Logging in users via Zend_Auth without Sessions in PHP / Zend Framework
While sessions come in handy for many things, I like to avoid them for the sake of scalability. PHP itself uses a shared-nothing architecture, with only sessions needing special treatment.
Once you've got more than one web server, your options are to either use a custom session handler, a load balancer with IP affinity, the commercial Zend Platform with clustered sessions, or simply no sessions at all.
For the purpose of authenticating users, I use the Zend_Auth component, sometimes with custom adapters as an application may require.
The issue at hand, however, is that Zend_Auth's default storage backend uses Zend_Session. Luckily it is super easy to write a different Zend_Auth_Storage_Backend that uses cookies instead. The one pitfall in this case is ensuring that malicious users cannot manipulate the cookie value in order to impersonate users or otherwise gain any kind of advantage.
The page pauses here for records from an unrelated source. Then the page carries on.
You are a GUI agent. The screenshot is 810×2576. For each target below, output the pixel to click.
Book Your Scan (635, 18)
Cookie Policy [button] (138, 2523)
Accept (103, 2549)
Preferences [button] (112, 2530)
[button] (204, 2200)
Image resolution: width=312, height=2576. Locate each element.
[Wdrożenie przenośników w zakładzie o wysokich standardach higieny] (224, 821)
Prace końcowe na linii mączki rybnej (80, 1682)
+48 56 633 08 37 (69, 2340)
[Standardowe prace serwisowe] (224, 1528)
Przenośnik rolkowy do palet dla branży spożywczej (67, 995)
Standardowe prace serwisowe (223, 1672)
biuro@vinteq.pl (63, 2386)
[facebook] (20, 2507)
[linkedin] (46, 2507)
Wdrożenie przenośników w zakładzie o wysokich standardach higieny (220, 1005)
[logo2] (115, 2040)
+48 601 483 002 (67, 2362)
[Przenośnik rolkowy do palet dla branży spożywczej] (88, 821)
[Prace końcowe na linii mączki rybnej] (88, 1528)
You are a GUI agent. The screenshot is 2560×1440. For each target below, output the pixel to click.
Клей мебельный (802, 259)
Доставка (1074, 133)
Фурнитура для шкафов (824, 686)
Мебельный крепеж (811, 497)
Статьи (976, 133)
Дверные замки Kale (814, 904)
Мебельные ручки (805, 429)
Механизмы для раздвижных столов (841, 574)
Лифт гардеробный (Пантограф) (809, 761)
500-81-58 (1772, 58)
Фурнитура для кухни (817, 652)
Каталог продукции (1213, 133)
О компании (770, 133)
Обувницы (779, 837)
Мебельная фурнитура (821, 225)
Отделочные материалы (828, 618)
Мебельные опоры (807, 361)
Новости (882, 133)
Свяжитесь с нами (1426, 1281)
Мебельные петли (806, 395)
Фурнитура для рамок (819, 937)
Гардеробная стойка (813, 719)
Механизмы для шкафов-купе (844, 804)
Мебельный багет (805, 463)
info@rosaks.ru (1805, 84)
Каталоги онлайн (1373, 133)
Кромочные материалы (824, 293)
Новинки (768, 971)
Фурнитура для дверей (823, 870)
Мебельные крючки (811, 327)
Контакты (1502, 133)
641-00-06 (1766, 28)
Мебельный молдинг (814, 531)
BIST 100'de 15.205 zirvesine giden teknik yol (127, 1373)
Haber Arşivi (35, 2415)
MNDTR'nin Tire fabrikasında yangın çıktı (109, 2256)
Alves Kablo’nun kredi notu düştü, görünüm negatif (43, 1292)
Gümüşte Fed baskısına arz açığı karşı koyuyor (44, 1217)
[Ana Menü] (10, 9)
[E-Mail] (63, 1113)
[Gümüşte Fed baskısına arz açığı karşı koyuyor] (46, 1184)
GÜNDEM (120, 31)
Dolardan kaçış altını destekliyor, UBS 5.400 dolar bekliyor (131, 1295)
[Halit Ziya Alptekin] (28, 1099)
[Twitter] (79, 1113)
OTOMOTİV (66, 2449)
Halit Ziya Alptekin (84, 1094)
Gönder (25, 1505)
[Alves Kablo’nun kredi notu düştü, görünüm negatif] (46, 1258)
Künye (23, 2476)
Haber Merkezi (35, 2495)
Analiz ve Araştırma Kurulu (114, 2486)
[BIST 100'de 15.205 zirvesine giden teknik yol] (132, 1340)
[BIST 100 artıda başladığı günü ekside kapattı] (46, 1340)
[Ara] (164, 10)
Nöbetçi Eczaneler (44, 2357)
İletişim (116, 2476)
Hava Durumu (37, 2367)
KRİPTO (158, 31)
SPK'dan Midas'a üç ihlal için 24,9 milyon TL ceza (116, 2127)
So we don't just store the identity that Zend_Auth throws at the backend, we also generate a salted hash that prevents tampered cookies from throwing us for a loop.
Aside from now being able to scale a web application in a clustered environment, there are additional side-effects, which may be seen as benefits. Sessions can expire. Even though the cookie containing the session id (in PHP the default is PHPSESSID) may still exist on the client side, the PHP's session garbage collector may have already cleaned up the actual session data file after a certain timeout period (the default is 1800 seconds, which is half an hour).
That's something that won't happen when you're using the cookie backend, since the cookie (by default) expires after the browser closes. That means that unless you've specificially added a mechanism to time out users after a certain amount of inactivity, they'll remain logged in as long as they keep their browser windows open.
You may also want to let users remain logged in for longer than just the current browser session, you can achieve that by simply setting the cookie's expiration to a particular date in the future — Ideally in combination with a "[ ] remember me" checkbox on your web site's login form.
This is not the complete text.